- Data for review
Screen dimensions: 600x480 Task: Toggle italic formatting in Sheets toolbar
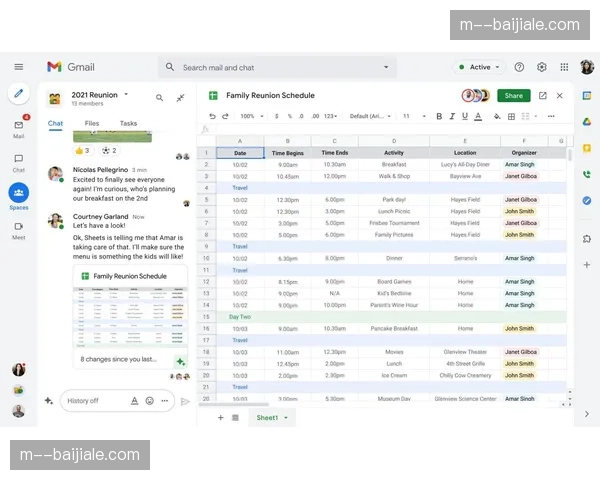point(453,116)
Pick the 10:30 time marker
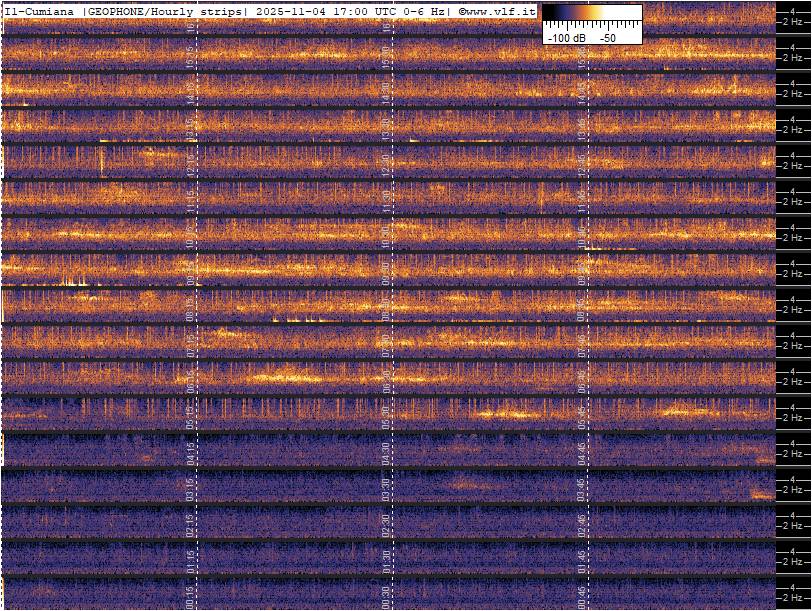The width and height of the screenshot is (812, 611). click(387, 234)
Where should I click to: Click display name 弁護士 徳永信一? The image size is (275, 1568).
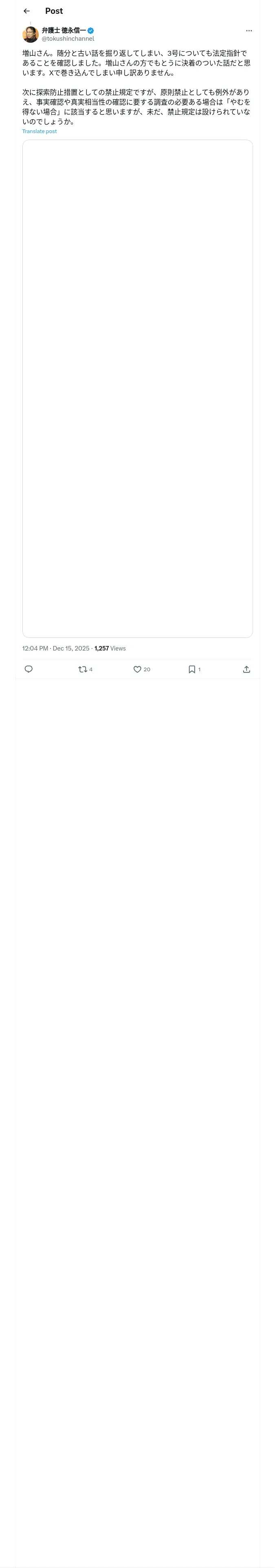pyautogui.click(x=64, y=31)
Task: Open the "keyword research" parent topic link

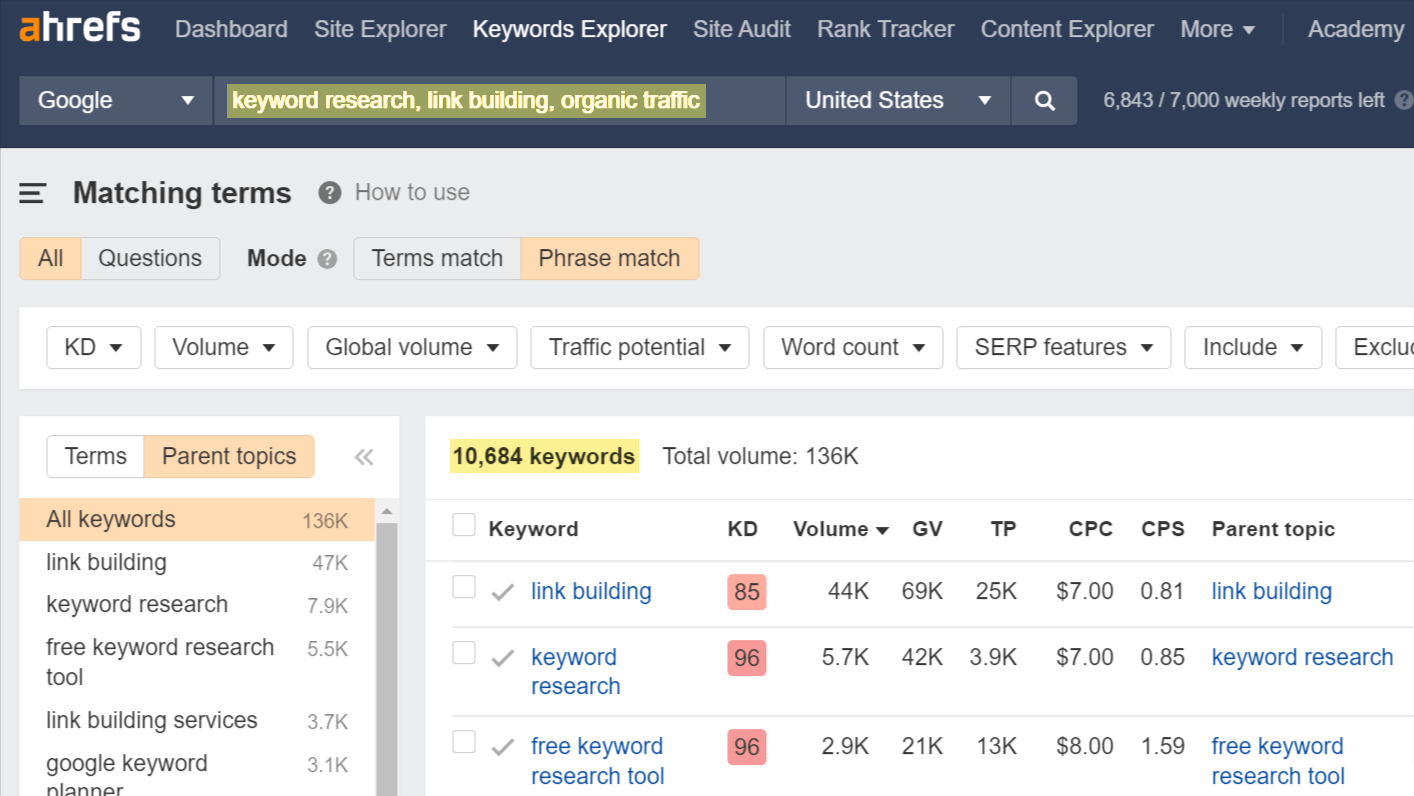Action: click(x=1302, y=657)

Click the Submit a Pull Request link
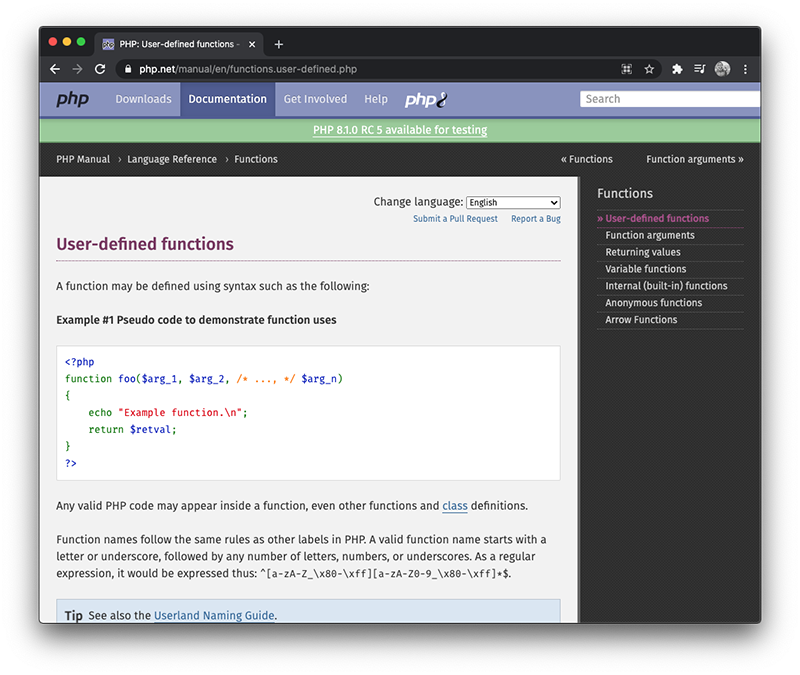455,218
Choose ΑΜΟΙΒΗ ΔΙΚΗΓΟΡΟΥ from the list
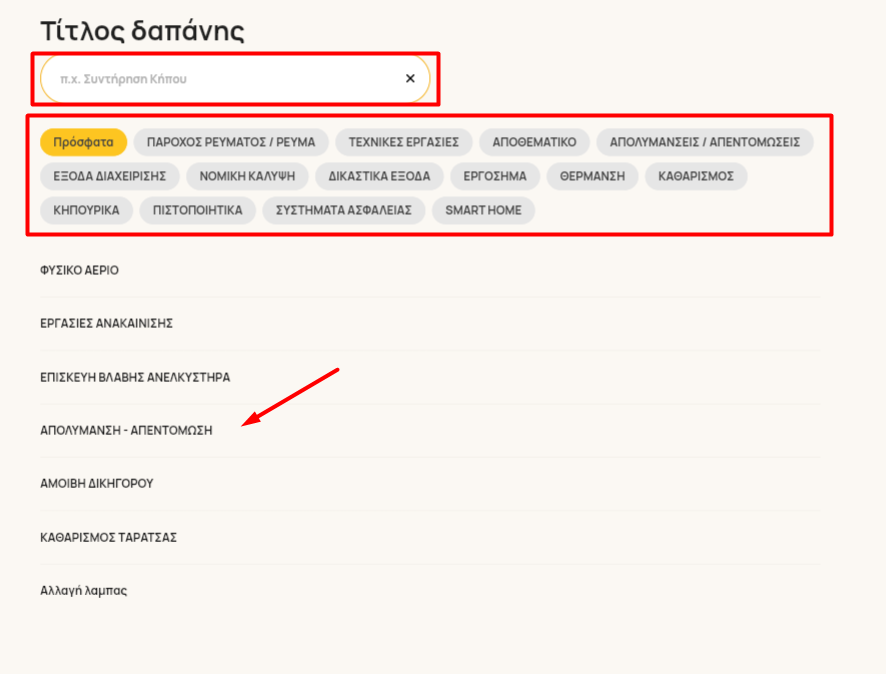The height and width of the screenshot is (674, 886). 430,484
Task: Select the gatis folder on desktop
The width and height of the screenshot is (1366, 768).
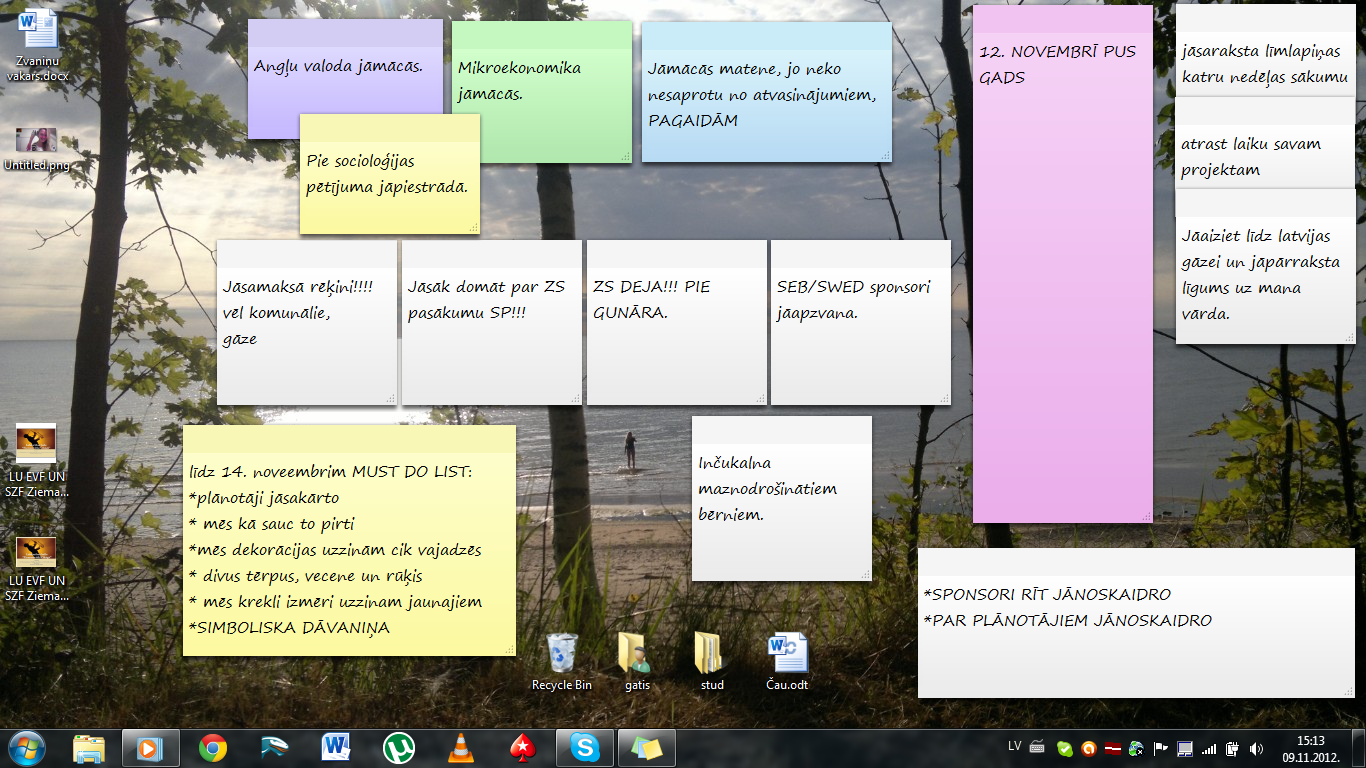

- Task prompt
Copy all the entries word for word. Omit any pictures.

- Your response
Screen dimensions: 600x480 Task: Toggle italic formatting in Sheets toolbar
point(453,116)
Pick the 10:30 time marker
The width and height of the screenshot is (812, 611). click(387, 234)
Where should I click to: Click display name 弁護士 徳永信一? The image size is (275, 1568).
pyautogui.click(x=64, y=31)
Task: Open the "keyword research" parent topic link

Action: click(x=1302, y=657)

Click the Submit a Pull Request link
455,218
Choose ΑΜΟΙΒΗ ΔΙΚΗΓΟΡΟΥ from the list
The height and width of the screenshot is (674, 886). 430,484
Task: Select the gatis folder on desktop
The width and height of the screenshot is (1366, 768).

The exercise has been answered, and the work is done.